Start of PAGE EXTRACT

Difference between revisions of "Testbed Update Plan"

Revision as of 21:41, 20 February 2013

Planning the update of the middleware/development test bed

There is a number of tasks involved in bringing the testbed to where we like to be. We also need to agree on a timeframe in which we like to see these things accomplished.

inventory of current services

This section should list the current services we run and use on the testbeds. For each service, we should explain what we should like to do with it (keep, drop, change?).

Service	System	keep/move/lose	Comments
LDAP	span	lose	to be discontinued after migration to central LDAP
DHCP	span	move	by dnsmasq, /etc/hosts and /etc/ethers. Should migrate elsewhere
DHCP	bleek	keep	bleek is going to be the main home directory and DHCP server, after it's been upgraded.
Cruisecontrol	bleek	move	build system for VL-e and BiG Grid; may move to Hudson. Currently transferred to cruisecontrol.testbed
Hudson	kudde	move	continuous integration, currently for jGridstart but could serve others
Home directories	everywhere	move	should be merged onto single NFS server
X509 host keys and pre-generated SSH keys	span	move	all in /var/local/hostkeys
Robot certificate (etoken)	kudde	keep/move	hardware token is plugged into kudde to generate vlemed robot certificates using cronjob + software in `/root/etoken`. Token can be moved to another machine but it should remain within the P4CTB
VMWare Server 1.0	bleek	move	If bleek is destined to be home directory server, VMWare should be put on other hardware.

End of PAGE EXTRACT
Start of INPUT ROWS

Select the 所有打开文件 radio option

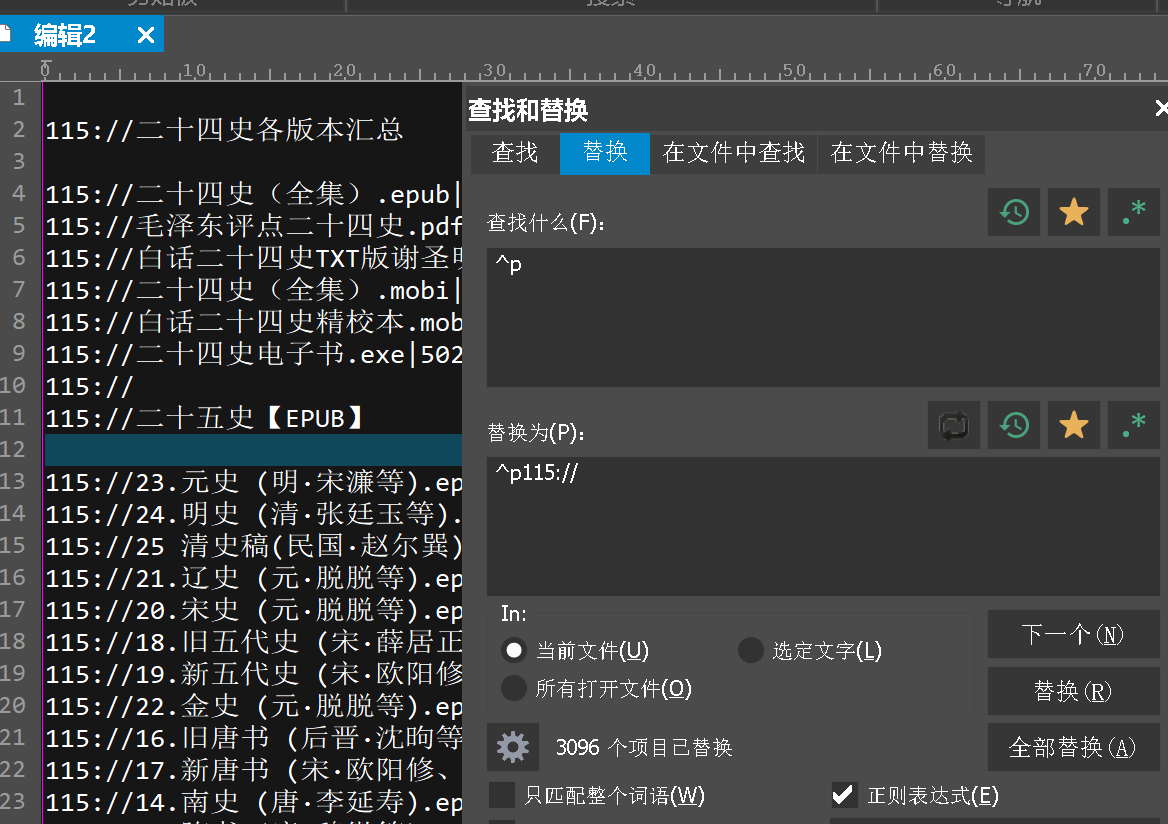514,689
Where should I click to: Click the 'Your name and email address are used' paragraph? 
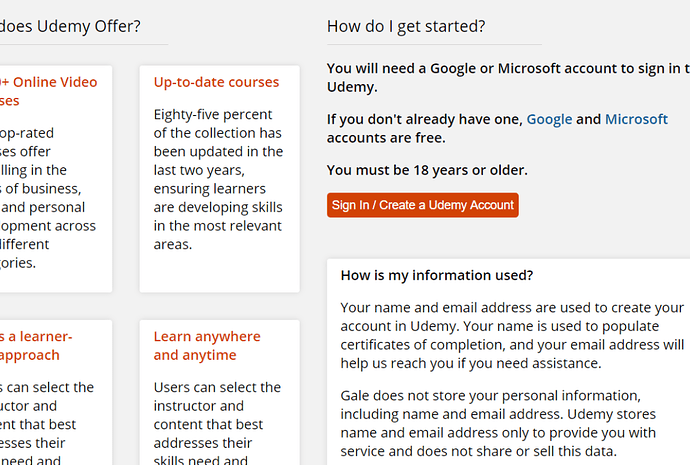[512, 335]
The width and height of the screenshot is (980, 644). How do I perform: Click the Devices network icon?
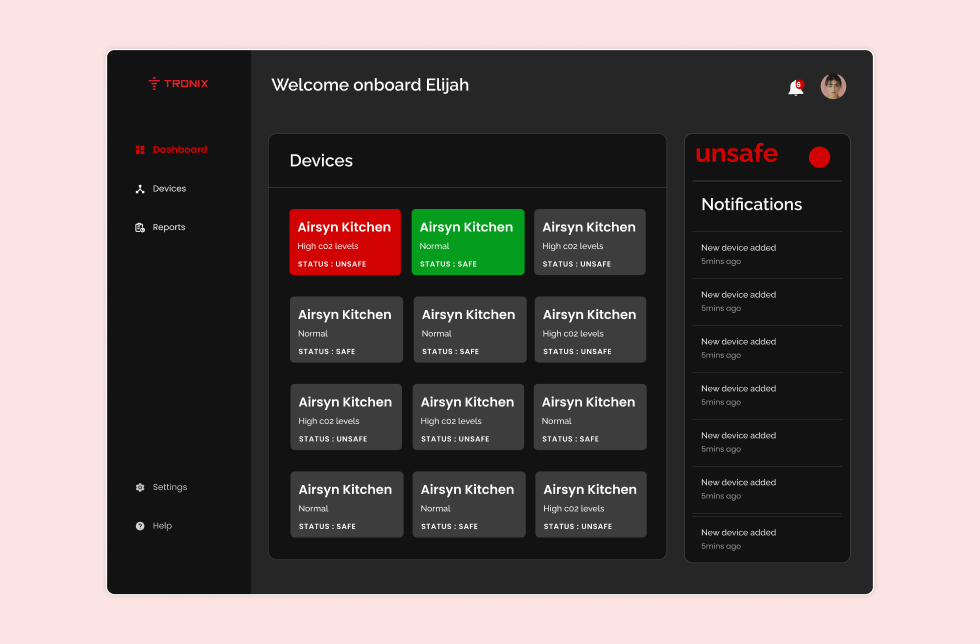[x=140, y=189]
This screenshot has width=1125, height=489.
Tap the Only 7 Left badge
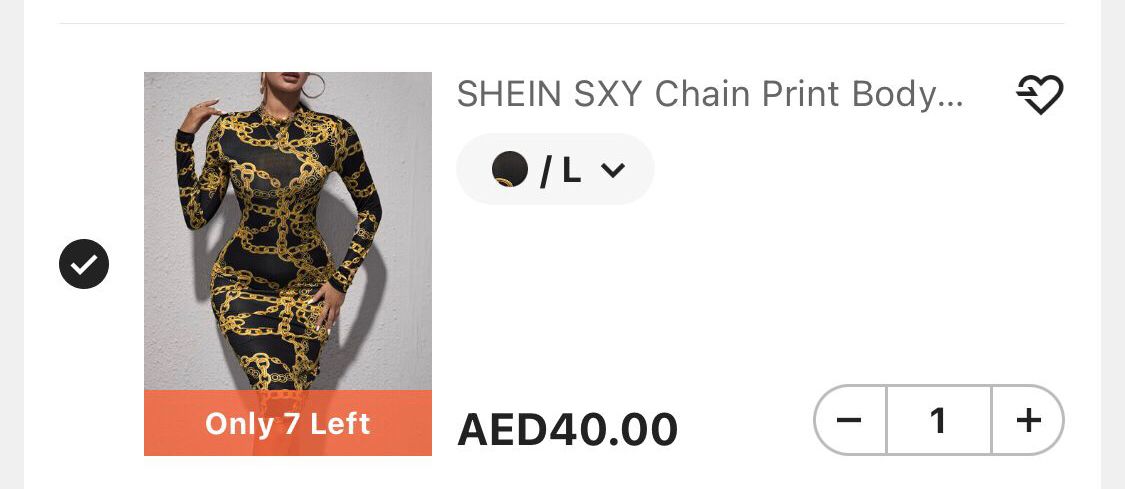(x=288, y=424)
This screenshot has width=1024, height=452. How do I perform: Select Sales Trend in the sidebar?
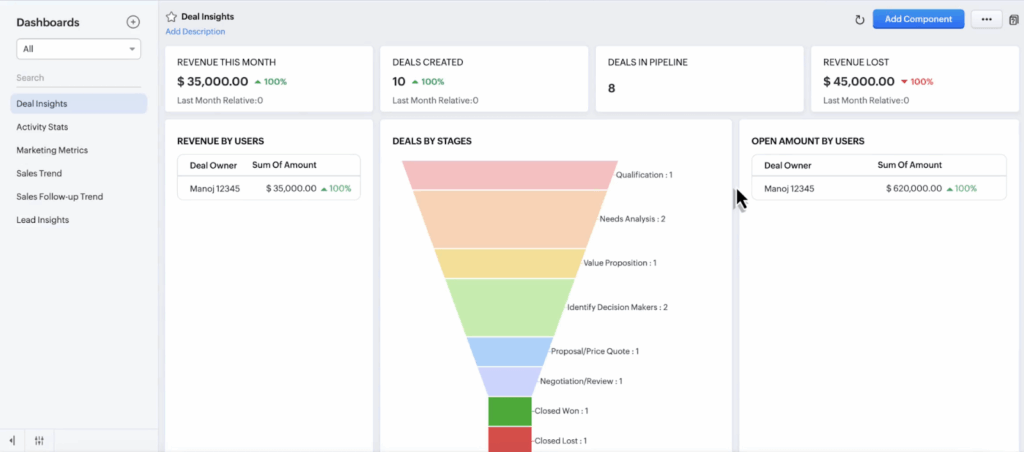pyautogui.click(x=39, y=173)
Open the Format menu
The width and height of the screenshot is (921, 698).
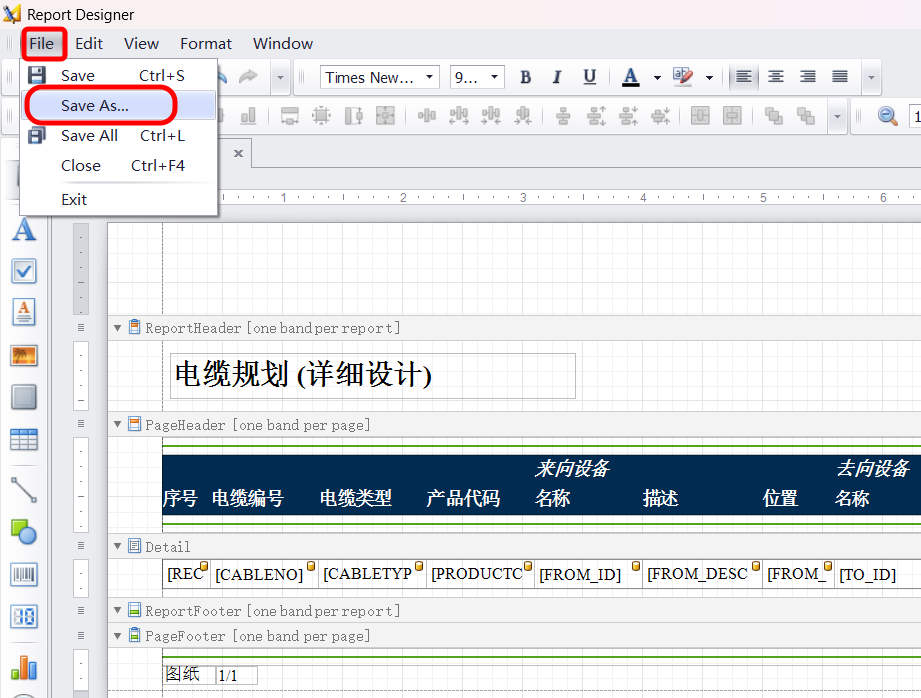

End of INPUT ROWS

PARTS OF THE EXERCISE
a – Rewrite the collection entries starting at the first entry and ending at the line that contains "[x=140, y=189]", replacing "screenshot" with "image" and changing nothing else. Omit the pictures.
b – Write the next part of the testbed update plan from where it stops.

ANSWERS FOR THIS EXERCISE
a –
Select the 所有打开文件 radio option

514,689
Where should I click to: Click the 'Your name and email address are used' paragraph? 
[512, 335]
The width and height of the image is (980, 644). How do I perform: Click the Devices network icon?
[x=140, y=189]

b –
Data plan for precious data

Precious means anything that took effort to put together, but nothing that lives in version control elsewhere. Think home directories, system configurations, pre-generated ssh host keys, X509 host certs, etc.

One idea is to put all of this on a box that is not involved in regular experimentation and messing about, and have backup arranged from this box to Sara with ADSM (which is the current service running on bleek). After this is arranged we begin to migrate precious data from all the other machines here, leaving the boxen in a state that we don't get sweaty palms over scratching and reinstalling them.

Hardware inventory

Perhaps this should be done first. Knowing what hardware we have is prerequisite to making sensible choices about what we try to run where.

Changes here should probably also go to NDPF System Functions.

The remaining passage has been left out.